It doesn't seem like "because most things in Python are mutable" is a reasonable answer either, because other attributes of functions — __closure__ and __globals__ — are explicitly read-only (from Objects/funcobject.c):
static PyMemberDef func_memberlist[] = {
{"__closure__", T_OBJECT, OFF(func_closure),
RESTRICTED|READONLY},
{"__doc__", T_OBJECT, OFF(func_doc), PY_WRITE_RESTRICTED},
{"__globals__", T_OBJECT, OFF(func_globals),
RESTRICTED|READONLY},
{"__module__", T_OBJECT, OFF(func_module), PY_WRITE_RESTRICTED},
{NULL} /* Sentinel */
};
Why would __code__ be writable while other attributes are read-only?
The fact is, most things in Python are mutable. So the real question is, why are __closure__ and __globals__ not?

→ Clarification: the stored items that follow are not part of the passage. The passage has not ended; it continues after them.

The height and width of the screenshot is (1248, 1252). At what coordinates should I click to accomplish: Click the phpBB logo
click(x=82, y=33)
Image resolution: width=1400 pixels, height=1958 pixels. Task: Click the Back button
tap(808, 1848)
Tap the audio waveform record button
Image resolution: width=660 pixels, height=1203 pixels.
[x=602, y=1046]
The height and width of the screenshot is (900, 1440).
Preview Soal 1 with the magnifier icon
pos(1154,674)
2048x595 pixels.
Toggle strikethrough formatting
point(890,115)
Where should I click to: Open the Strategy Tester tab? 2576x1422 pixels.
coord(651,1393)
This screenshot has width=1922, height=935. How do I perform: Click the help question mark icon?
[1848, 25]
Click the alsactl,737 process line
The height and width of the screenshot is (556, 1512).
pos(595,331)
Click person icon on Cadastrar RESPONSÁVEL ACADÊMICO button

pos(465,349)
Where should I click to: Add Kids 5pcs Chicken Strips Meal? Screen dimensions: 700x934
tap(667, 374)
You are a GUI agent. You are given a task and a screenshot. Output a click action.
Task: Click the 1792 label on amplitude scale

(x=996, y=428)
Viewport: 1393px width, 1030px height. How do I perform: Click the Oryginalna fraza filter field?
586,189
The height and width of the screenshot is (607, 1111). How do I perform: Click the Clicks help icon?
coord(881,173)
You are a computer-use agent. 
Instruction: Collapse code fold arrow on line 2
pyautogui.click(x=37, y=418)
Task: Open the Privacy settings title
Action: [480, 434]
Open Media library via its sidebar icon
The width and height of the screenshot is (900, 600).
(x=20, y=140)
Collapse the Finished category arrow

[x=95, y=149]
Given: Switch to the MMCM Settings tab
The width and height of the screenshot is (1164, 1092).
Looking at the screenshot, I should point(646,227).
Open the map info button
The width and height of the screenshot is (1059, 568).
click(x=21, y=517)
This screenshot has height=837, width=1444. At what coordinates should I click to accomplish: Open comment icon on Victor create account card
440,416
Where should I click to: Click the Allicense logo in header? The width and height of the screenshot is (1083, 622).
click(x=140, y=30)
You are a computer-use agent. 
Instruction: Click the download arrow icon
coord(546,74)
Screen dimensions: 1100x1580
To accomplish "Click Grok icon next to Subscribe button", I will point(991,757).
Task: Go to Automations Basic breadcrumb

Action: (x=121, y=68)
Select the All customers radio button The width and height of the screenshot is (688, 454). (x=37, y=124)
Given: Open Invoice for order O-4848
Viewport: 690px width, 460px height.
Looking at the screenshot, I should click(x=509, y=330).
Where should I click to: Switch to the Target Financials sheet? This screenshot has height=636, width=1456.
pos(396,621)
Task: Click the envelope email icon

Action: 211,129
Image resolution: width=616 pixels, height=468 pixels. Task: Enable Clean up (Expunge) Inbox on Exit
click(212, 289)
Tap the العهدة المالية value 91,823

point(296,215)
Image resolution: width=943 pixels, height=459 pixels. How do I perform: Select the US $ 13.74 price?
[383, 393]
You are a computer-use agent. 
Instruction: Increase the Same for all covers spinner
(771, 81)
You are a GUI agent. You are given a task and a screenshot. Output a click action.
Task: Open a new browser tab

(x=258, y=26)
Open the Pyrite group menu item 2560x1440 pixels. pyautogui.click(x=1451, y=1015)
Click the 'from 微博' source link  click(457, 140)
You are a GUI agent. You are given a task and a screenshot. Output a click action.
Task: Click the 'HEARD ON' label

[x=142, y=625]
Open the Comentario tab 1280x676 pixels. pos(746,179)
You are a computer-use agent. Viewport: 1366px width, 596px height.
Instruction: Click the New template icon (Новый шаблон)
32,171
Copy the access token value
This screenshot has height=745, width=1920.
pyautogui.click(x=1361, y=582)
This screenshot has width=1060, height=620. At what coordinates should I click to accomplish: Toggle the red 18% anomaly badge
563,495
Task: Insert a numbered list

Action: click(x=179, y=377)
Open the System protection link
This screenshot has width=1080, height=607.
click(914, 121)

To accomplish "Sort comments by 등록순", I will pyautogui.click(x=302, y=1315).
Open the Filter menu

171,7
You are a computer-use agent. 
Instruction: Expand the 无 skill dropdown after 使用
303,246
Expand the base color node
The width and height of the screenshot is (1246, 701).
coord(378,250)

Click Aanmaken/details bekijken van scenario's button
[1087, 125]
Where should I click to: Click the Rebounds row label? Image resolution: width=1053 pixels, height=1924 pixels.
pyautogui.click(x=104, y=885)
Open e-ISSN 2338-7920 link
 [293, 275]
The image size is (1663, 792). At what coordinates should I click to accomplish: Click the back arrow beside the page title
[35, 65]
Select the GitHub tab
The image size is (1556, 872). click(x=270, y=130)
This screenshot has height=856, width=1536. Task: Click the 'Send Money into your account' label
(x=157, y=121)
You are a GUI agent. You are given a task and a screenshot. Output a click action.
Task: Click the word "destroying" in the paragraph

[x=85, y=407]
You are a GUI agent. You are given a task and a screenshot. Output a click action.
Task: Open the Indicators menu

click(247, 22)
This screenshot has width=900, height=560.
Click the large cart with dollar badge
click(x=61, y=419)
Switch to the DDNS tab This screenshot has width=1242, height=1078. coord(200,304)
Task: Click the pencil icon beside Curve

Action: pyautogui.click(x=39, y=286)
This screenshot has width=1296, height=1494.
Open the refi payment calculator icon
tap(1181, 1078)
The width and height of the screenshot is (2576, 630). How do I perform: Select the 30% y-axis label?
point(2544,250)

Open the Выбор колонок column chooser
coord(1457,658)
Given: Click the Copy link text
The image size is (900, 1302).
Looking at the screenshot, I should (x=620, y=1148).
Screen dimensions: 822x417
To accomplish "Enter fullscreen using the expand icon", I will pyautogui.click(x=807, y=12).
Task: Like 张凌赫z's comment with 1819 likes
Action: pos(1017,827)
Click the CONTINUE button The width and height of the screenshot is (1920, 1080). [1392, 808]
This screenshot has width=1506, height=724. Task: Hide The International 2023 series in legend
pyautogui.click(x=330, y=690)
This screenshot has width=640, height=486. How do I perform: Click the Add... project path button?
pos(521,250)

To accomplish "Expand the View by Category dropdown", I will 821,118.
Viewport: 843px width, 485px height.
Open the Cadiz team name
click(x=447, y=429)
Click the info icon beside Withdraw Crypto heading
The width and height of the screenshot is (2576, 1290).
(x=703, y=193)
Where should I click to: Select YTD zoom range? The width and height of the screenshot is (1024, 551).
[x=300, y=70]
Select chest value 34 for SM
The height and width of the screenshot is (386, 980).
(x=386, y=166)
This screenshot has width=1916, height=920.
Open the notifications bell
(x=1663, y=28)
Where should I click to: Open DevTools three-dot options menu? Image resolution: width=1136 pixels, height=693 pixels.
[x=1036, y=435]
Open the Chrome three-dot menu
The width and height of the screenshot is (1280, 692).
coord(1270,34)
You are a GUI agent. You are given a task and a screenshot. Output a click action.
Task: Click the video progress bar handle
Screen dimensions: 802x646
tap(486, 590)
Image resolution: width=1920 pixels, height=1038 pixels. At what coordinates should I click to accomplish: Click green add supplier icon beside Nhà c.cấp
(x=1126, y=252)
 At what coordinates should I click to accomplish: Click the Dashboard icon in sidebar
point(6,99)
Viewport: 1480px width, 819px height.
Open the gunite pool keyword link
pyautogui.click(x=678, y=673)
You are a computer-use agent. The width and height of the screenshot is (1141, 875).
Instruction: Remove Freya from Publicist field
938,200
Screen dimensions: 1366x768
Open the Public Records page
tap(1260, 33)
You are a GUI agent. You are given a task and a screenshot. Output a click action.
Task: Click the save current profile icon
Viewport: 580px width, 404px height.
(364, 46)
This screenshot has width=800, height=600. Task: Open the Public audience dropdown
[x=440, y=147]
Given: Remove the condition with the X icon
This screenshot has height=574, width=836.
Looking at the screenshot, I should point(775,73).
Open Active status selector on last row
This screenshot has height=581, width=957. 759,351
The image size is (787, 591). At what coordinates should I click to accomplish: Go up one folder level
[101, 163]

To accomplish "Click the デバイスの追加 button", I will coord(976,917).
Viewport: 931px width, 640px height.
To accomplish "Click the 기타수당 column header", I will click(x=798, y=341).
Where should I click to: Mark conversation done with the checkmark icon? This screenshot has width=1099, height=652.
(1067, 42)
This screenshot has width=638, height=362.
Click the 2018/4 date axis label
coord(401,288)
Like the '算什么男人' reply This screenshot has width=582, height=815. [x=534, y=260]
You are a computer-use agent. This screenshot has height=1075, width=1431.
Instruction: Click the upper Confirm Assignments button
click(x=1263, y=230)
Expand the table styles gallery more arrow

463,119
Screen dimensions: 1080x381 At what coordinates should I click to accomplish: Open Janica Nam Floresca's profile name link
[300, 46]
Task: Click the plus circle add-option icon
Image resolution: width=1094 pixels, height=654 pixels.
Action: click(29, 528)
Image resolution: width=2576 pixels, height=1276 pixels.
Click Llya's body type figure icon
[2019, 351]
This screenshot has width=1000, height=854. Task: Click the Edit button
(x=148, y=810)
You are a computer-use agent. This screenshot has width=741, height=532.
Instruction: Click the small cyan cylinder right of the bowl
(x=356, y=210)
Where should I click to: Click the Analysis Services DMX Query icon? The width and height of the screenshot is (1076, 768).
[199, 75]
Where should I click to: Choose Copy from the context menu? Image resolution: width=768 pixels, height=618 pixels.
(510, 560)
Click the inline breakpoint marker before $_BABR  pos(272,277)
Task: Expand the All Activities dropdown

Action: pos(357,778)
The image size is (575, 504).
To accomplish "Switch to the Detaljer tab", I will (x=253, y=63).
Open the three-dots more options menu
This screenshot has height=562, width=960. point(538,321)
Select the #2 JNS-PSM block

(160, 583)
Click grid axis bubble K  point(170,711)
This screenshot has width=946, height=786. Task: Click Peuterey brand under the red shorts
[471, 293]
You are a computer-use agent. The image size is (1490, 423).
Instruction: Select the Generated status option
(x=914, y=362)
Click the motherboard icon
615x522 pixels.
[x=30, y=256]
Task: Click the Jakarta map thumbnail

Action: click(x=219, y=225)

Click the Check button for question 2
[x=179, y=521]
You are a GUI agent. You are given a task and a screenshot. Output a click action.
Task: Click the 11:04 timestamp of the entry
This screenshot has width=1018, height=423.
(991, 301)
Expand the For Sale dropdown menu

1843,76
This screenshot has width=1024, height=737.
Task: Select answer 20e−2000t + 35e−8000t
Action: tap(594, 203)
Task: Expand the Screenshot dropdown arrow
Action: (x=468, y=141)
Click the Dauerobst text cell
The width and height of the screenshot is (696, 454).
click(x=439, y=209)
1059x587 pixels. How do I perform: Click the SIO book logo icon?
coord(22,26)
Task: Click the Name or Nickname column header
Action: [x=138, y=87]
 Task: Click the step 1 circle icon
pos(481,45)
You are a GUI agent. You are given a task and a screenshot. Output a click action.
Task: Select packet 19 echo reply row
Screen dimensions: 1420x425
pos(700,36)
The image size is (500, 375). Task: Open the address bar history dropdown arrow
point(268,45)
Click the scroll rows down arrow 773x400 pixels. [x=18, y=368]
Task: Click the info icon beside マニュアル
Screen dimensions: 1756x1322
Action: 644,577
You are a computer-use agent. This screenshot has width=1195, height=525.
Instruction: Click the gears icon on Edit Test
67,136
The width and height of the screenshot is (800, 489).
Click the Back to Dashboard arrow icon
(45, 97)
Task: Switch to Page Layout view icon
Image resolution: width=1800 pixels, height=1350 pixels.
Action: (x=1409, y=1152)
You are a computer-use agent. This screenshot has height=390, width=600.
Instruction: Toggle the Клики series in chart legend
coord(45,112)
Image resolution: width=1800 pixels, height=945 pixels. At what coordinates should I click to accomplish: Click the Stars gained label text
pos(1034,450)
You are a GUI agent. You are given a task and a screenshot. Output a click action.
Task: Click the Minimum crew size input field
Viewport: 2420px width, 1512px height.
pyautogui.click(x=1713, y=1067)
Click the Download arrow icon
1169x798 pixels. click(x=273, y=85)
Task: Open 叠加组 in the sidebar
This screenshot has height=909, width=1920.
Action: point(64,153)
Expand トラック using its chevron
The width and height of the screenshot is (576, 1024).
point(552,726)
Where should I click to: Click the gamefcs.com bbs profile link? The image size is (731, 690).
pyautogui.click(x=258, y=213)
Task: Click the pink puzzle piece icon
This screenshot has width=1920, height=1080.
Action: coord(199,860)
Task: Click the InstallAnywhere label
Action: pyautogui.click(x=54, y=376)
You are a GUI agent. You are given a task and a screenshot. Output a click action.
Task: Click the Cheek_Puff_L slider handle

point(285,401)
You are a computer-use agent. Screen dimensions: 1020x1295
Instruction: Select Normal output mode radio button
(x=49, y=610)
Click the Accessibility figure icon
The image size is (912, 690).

The answer initially appears simple. Both of these things are containers for variables which the function might need. The code object itself does not carry its closed-over and global variables around with it; it merely knows how to get them from the function. It grabs the actual values out of these two attributes when the function is called.
But the scopes themselves are mutable, so this answer is unsatisfying. We need to explain why modifying these things in particular would break stuff.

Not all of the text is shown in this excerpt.